Segundo Medina, Lisboa precisava de cerca de 30 mil casas de iniciativa pública para a classe média.” E isso podia ajudar a alterar a forma como a cidade sairá desta pandemia – o maior desafio dos últimos anos numa cidade que está há já muito tempo a sofrer transformações. A forma como lidarmos com o vírus – e como a cidade o gerir - pode vir a determinar o seu futuro.
“Há duas hipóteses, para por as coisas simples”, disse Medina. “Ou vamos sair desta crise com uma cidade mais espalhada, com mais pessoas a viverem mais longe. Uma parte justificada no teletrabalho, outra pela habitação. Mais automóvel. Mais desigualdade. E mais poluição. Menos comércio no centro, mais nas periferias. É muito mau. E muitos dos problemas que nós tínhamos à entrada desta pandemia vinha desta conceção de cidade que se acentuou muito da década de 80 para a frente. Ao contrário do que se pensa a grande saída não é nos últimos anos por causa do turismo e da pressão dos preços das casas. É na década de 80, quando Lisboa começa a perder cerca de 300 mil pessoas até 2010. Outro cenário é acelerarmos a política que vínhamos a ter. Acelerar a habitação – recuperar pessoas para o centro, jovens e classes médias. Uma cidade com mais espaços públicos. Mais qualidade de vida para uma vida de bairro, de ciclo curto, onde a escola, o comércio, a cultura e o lazer estejam mais próximas, com vida de bairro, sem grandes arruamentos feitos só para a circulação automóvel. E isto no fundo é uma cidade mais coesa do ponto de vista social, também, onde todos podem viver, várias classes. É aqui que temos de pôr todas as baterias. E duma coisa tenho a certeza, não vamos poder voltar à poluição que tínhamos.”

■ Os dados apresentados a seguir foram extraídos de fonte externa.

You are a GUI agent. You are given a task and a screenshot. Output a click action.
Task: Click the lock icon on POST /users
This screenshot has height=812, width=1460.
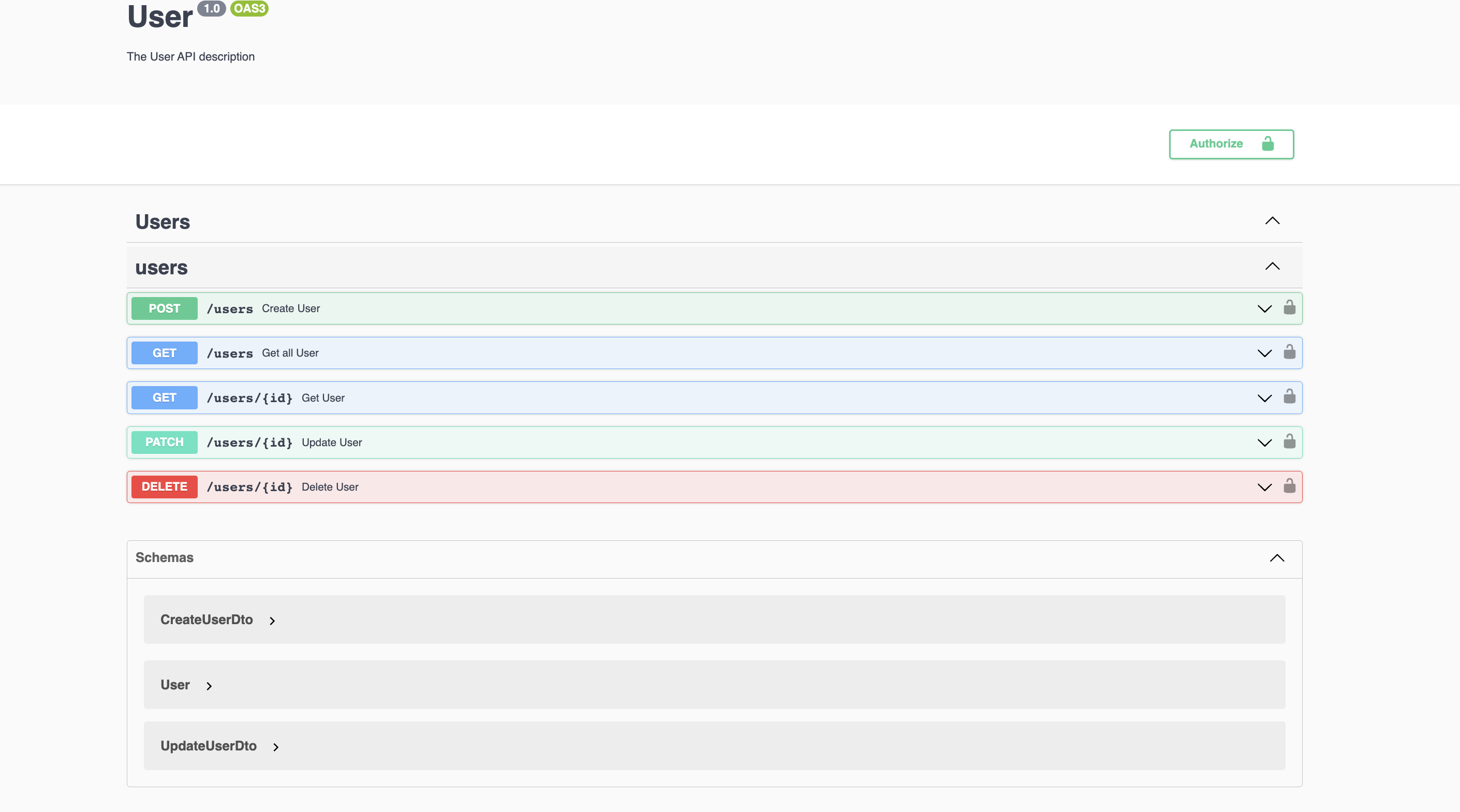click(1289, 308)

O debate n’A Brasileira foi fechado ao público por razões do combate à COVID-19 mas contou com a presença de vários lisboetas como Tanka Sapkota, nepalês a viver em Lisboa há 25 anos, chef e dono de vários restaurantes como Forno D’Oro ou Come Prima, Giuliana Miranda, correspondente do jornal Folha de São Paulo em Lisboa e João Marecos, advogado e membro da comunidade Global Shapers.
Todas as quintas-feiras de julho haverá debates na Brasileira dedicados ao tema “A cidade depois da pandemia”, um olhar para o futuro de Lisboa. O próximo será dedicado à inovação, com Carlos Moedas e contará com a presença de Miguel Neto, do Lisboa City Lab da Nova, e Rui Miguel Nabeiro, da Delta, entre outros. Será transmitido em exclusivo no Sapo.